大林作品は大きな「A MOVIE」の文字から「映画ですよ」と宣言して幕を開けるのが恒例ですが、今回は何やら開けても開けても幕があっていつまで経っても始まらないというシュールなオープニングから早速“掴み良し”です。冗談なのか真面目なのか、なげえな前口上!っていうところをまずお楽しみください。

オールデジタルのクセが強い

本作は大林監督にとって初のオールデジタル作品なのだそうですが、いやデジタルだからって普通そんなパキッとしないでしょ、ってくらい全編パッキパキの絵作りになっておりクセすごいです。デビュー作『HOUSE/ハウス(1977)』のクソコラ感をそのままデジタルにした感じ。ここまで回帰できちゃうことってある……???

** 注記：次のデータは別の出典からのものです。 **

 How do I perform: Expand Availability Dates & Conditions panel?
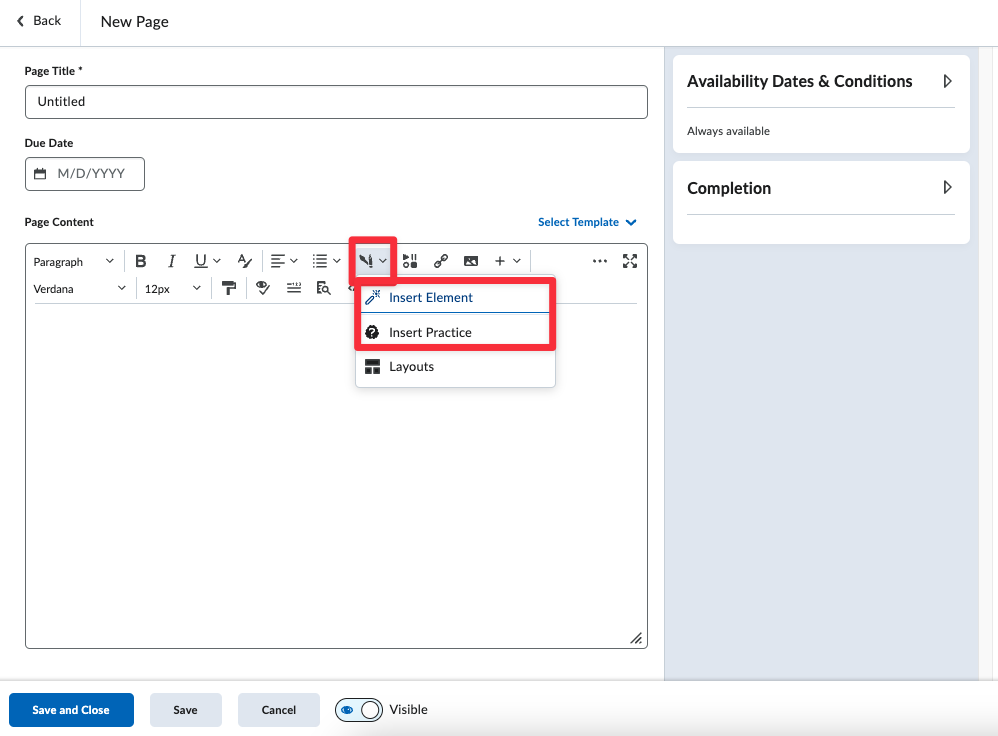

これまでの作品はギョッとするような部分こそあれど映像自体は味わいが深かったり、主演女優の魅力を最大級に映し出していたりしたものですが、今回はそれもなかなか見いだせません。このテイストのままで果たして楽しめるだろうか……。不安を抱きながらの鑑賞でした。しかも160分。長いんだ。

お勉強映画?

序盤は主に「長岡空襲」について、松雪泰子さん演じる新聞記者や長岡のベテラン花火師さんなどを通じて知見を広げていく内容。広島・長崎の影に隠れてあまり知られることのないこの長岡空襲、当然わたしも全く知らず、純粋に勉強になりました。大林監督自身も知らなかった、とのことです。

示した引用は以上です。